El hombre puso los ojos en blanco y luego los dirigió a Ollie.

– Si realmente no estáis implicados en el incidente del que hablamos, no tenéis nada de qué preocuparos. Prometido. Sólo necesitamos saber que estamos en el buen camino.

Ollie se mecía adelante y atrás, tirándose de las rastas. Era difícil pensar con claridad cuando estaba tan concentrado en no cagarse allí mismo, en el coche.

– ¿Fue vuestra banda?

Sentía que la pistola iba a atravesarle la piel en cualquier momento. A metérsele directamente entre las costillas.

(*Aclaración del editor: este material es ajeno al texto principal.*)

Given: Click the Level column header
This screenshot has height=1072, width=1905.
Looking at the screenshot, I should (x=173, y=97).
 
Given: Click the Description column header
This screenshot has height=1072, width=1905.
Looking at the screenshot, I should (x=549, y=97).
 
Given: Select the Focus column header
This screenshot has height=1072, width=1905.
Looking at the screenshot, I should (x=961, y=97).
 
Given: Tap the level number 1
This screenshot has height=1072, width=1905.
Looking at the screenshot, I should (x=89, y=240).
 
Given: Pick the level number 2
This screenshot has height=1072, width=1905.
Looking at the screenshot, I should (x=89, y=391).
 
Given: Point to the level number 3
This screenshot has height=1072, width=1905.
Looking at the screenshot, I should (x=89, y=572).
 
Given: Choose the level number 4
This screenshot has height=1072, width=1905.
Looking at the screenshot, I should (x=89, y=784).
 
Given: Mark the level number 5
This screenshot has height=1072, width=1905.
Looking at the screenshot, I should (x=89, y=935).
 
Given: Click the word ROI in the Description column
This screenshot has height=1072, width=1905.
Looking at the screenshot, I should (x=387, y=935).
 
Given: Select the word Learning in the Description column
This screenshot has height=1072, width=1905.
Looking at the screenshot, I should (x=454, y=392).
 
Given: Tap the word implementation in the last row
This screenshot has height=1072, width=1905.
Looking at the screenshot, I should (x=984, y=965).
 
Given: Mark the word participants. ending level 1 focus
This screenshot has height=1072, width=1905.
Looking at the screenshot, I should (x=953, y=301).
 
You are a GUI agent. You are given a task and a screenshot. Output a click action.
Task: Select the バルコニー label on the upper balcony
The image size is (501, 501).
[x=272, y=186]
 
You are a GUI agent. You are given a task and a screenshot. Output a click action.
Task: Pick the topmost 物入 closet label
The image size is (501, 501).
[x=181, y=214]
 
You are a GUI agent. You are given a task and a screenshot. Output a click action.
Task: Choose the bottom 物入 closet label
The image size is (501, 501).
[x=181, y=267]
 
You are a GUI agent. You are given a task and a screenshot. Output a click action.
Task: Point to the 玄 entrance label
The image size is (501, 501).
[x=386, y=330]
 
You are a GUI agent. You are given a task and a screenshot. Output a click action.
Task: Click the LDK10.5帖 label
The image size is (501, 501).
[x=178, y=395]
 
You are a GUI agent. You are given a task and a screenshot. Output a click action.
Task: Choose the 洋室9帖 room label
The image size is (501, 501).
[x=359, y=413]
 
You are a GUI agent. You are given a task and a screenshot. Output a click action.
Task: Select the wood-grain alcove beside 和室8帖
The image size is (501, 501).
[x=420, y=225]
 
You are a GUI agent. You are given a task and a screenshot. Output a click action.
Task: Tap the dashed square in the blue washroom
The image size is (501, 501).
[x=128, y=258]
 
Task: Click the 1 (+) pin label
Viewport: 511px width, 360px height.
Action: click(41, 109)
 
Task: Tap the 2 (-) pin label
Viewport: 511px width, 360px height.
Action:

El hombre grande se dio la vuelta en su asiento, gruñendo por el esfuerzo y envolviendo un brazo en el reposacabezas.

– No me hagas intercambiar el asiento con mi amigo de ahí atrás -dijo-. No es tan amable como yo con las jovencitas.

El hombre mayor se rio y le lanzó un beso a Gospel.

Hubo un poco más de sangre después de eso, pero no demasiada, y cuando hubieron dado toda la información requerida, los dos hombres mandaron salir del coche a Ollie y Gospel. Y que se llevasen los pañuelos sucios con ellos.

Cuando Ollie iba a abrir la puerta, el hombre mayor tiró de él y le dijo:

– Eres blanco como la leche y llevas pelo de negro. ¿A qué viene eso, cacho capullo?

El hombre mayor se trasladó a la parte de delante. Mientras se alejaban, se abrochó el cinturón de seguridad y echó un último vistazo a los dos adolescentes por el retrovisor. Vio al muchacho derrumbándose en el suelo y a la chica atizándole con puños y pies.

– En mi opinión, el mundo se ha vuelto loco, Clive.

– Y que lo digas, Billy -dijo Clive.